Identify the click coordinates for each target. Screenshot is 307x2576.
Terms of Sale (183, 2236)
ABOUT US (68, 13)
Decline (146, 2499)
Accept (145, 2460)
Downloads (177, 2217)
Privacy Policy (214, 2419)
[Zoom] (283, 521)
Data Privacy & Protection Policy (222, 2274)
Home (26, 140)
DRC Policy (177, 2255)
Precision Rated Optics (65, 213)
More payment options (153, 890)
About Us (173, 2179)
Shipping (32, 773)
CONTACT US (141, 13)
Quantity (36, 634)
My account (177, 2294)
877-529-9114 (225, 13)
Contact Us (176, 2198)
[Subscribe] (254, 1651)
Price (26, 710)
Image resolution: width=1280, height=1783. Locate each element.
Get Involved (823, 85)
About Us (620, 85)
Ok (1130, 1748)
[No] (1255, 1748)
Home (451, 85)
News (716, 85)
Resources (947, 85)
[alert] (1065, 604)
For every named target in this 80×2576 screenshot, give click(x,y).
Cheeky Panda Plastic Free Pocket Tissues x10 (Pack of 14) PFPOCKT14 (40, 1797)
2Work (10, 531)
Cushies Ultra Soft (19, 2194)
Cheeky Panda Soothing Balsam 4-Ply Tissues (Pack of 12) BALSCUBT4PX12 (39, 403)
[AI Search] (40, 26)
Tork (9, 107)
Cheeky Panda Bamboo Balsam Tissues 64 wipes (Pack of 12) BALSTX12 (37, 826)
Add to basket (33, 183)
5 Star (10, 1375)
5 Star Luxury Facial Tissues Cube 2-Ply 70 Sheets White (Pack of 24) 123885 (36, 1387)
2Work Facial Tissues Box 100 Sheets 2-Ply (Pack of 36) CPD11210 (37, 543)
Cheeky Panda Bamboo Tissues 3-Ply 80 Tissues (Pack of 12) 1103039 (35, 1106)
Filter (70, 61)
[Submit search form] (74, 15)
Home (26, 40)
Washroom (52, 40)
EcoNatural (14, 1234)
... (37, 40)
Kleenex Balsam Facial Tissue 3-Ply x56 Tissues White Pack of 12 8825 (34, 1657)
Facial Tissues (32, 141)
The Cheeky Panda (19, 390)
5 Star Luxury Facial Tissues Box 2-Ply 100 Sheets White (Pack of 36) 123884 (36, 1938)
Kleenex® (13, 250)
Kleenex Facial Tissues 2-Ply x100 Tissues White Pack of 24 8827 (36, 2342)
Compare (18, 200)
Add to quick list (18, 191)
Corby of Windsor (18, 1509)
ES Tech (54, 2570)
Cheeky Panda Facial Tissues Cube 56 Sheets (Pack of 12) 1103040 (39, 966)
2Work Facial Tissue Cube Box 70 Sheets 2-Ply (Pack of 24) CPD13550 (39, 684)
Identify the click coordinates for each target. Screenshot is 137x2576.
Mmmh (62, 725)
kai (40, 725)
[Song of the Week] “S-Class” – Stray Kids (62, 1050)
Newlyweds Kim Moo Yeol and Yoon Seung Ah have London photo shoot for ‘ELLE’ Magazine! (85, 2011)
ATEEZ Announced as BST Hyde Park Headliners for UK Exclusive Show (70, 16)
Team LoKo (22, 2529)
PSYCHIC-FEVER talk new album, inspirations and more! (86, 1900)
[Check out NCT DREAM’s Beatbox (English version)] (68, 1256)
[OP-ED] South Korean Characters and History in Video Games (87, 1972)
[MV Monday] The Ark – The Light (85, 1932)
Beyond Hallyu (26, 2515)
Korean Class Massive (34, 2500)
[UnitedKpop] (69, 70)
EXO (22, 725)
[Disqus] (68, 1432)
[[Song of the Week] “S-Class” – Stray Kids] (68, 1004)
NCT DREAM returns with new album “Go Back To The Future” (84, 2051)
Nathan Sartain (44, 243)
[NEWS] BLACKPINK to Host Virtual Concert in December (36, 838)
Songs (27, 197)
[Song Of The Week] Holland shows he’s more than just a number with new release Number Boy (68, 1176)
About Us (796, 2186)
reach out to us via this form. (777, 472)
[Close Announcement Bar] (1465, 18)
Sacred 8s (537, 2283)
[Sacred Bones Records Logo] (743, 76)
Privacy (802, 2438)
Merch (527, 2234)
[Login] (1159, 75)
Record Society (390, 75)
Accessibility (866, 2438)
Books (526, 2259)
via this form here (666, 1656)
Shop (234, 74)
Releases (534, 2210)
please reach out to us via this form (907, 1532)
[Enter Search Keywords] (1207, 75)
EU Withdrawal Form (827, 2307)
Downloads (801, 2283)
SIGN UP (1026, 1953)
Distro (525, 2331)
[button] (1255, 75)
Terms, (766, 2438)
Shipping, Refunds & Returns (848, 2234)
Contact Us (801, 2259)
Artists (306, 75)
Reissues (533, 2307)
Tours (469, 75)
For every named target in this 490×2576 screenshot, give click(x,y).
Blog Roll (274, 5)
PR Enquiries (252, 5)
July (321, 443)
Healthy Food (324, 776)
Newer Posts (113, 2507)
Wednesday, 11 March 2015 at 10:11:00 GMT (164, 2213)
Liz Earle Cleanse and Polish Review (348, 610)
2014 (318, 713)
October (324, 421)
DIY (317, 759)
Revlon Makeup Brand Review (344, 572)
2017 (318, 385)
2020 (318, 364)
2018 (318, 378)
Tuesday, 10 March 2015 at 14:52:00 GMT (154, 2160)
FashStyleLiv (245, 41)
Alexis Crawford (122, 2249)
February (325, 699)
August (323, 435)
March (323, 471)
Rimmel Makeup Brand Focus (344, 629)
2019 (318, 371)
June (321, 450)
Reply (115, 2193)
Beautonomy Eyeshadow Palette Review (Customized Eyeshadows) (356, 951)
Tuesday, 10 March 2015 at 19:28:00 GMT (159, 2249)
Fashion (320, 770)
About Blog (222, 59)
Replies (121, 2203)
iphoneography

# # #

Find how many lines in the entries include the string "White", and state only the number.

4